== WORK INSTRUCTION ==
Omit any pictures, and restate word for word only the lines from the one with "Screen dimensions: 780x560" through the end of the data below.

== MATERIAL FOR THIS EXERCISE ==
....
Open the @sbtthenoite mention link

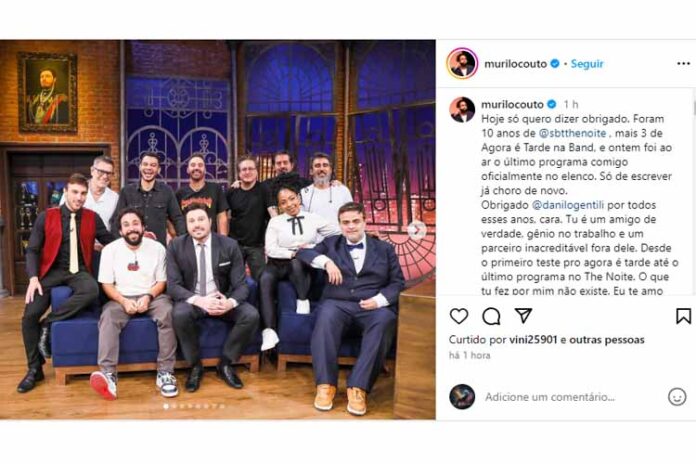(572, 133)
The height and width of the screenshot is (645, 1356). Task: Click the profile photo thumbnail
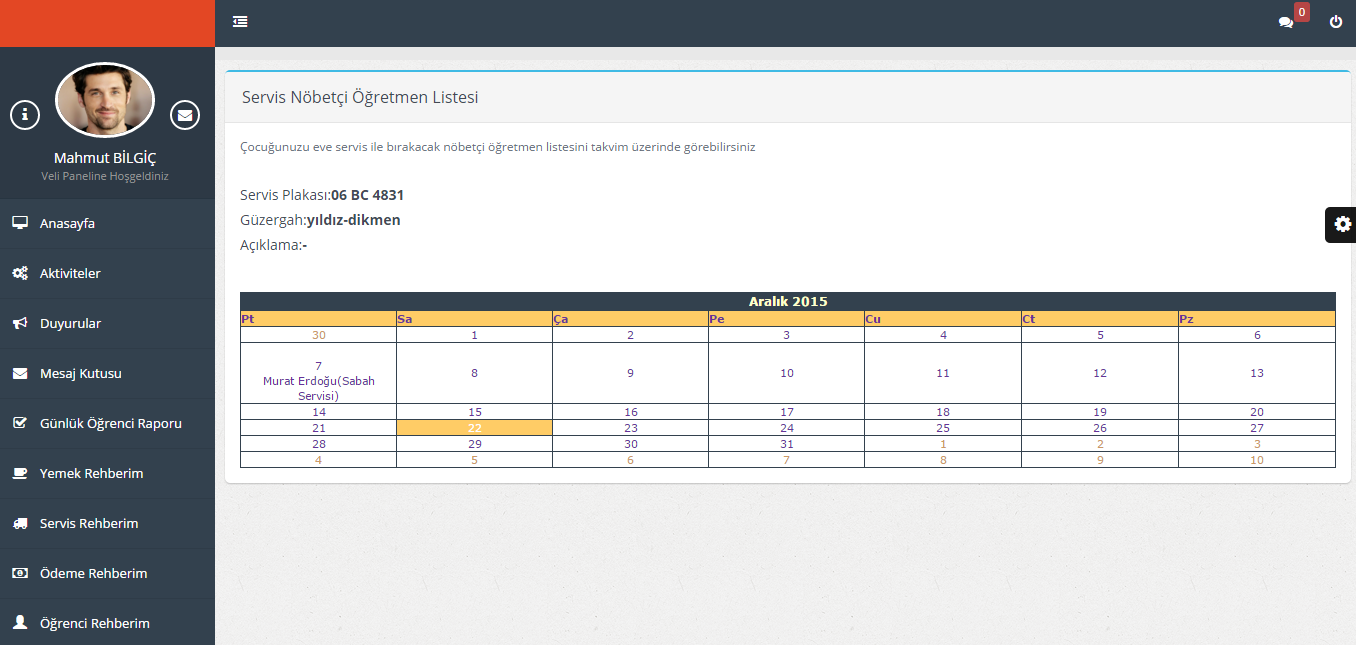tap(105, 100)
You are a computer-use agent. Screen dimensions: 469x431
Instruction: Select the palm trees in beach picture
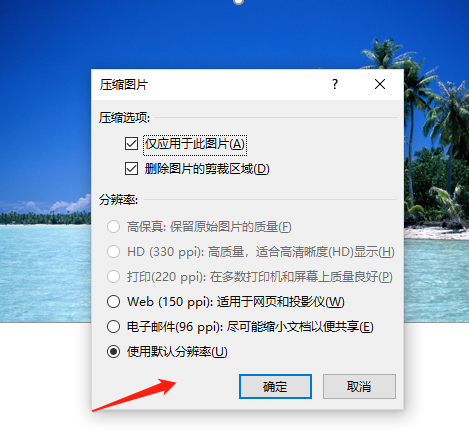click(435, 133)
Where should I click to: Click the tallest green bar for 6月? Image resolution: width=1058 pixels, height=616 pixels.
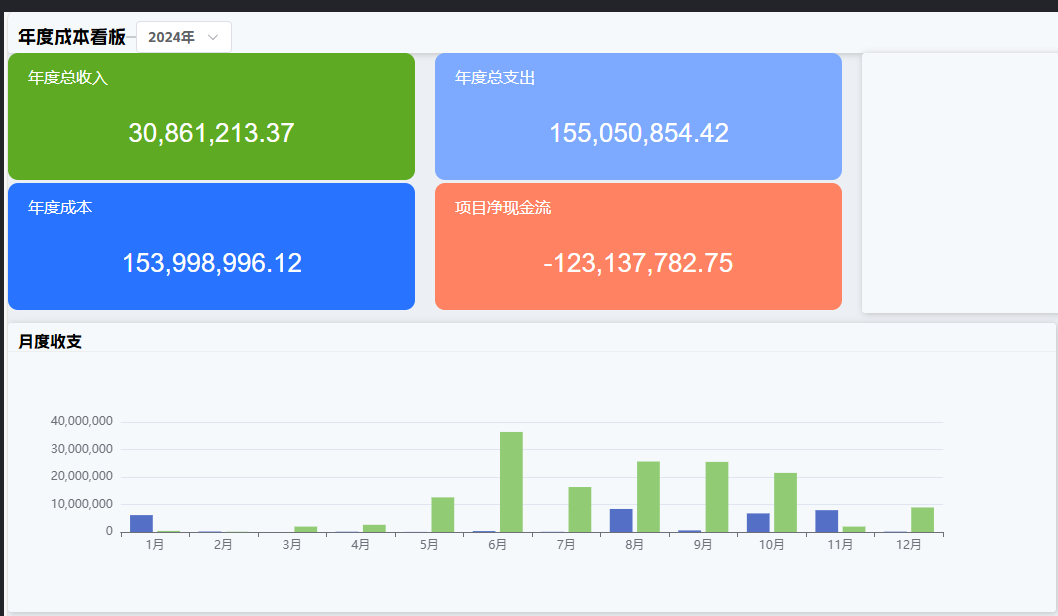coord(511,482)
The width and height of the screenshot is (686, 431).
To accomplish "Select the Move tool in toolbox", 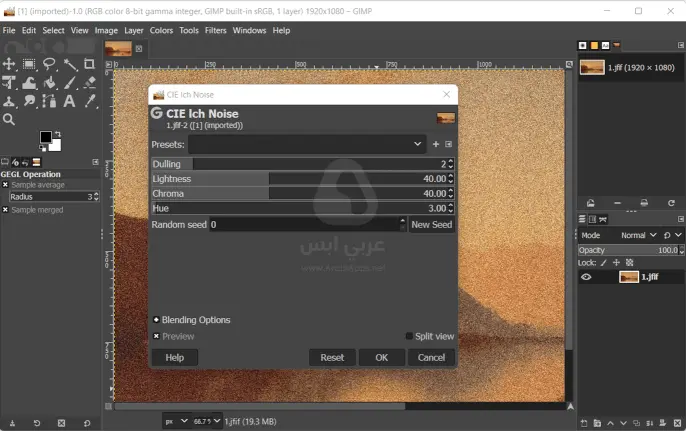I will 9,64.
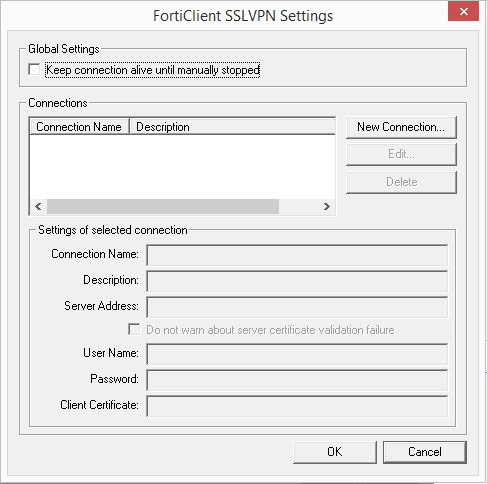The image size is (487, 484).
Task: Select the User Name text box
Action: 297,354
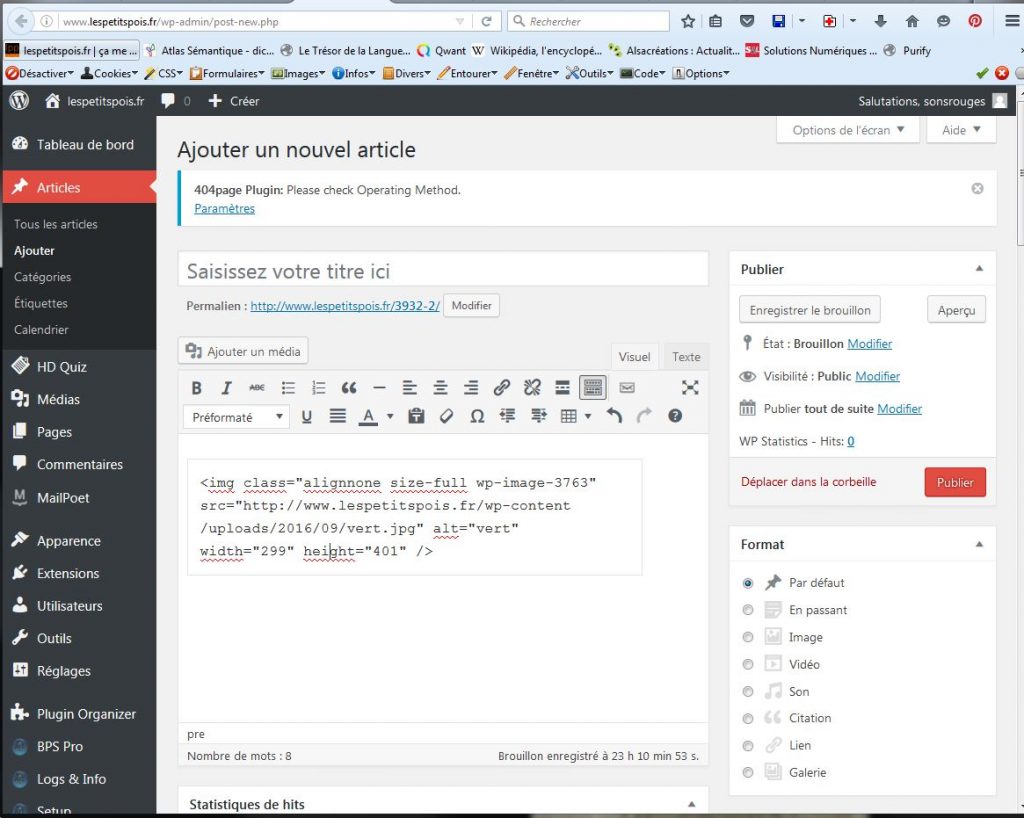Screen dimensions: 1024x818
Task: Click the red 'Publier' button
Action: (x=954, y=482)
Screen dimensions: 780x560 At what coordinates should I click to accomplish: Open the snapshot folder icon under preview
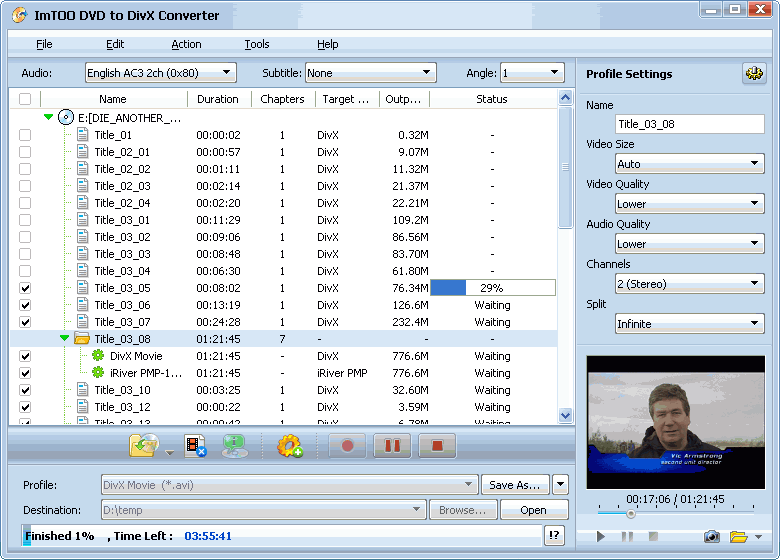point(739,537)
....
== RESPONSE AREA ==
Screen dimensions: 780x560 At what coordinates should I click to accomplish: Open the snapshot folder icon under preview
point(739,537)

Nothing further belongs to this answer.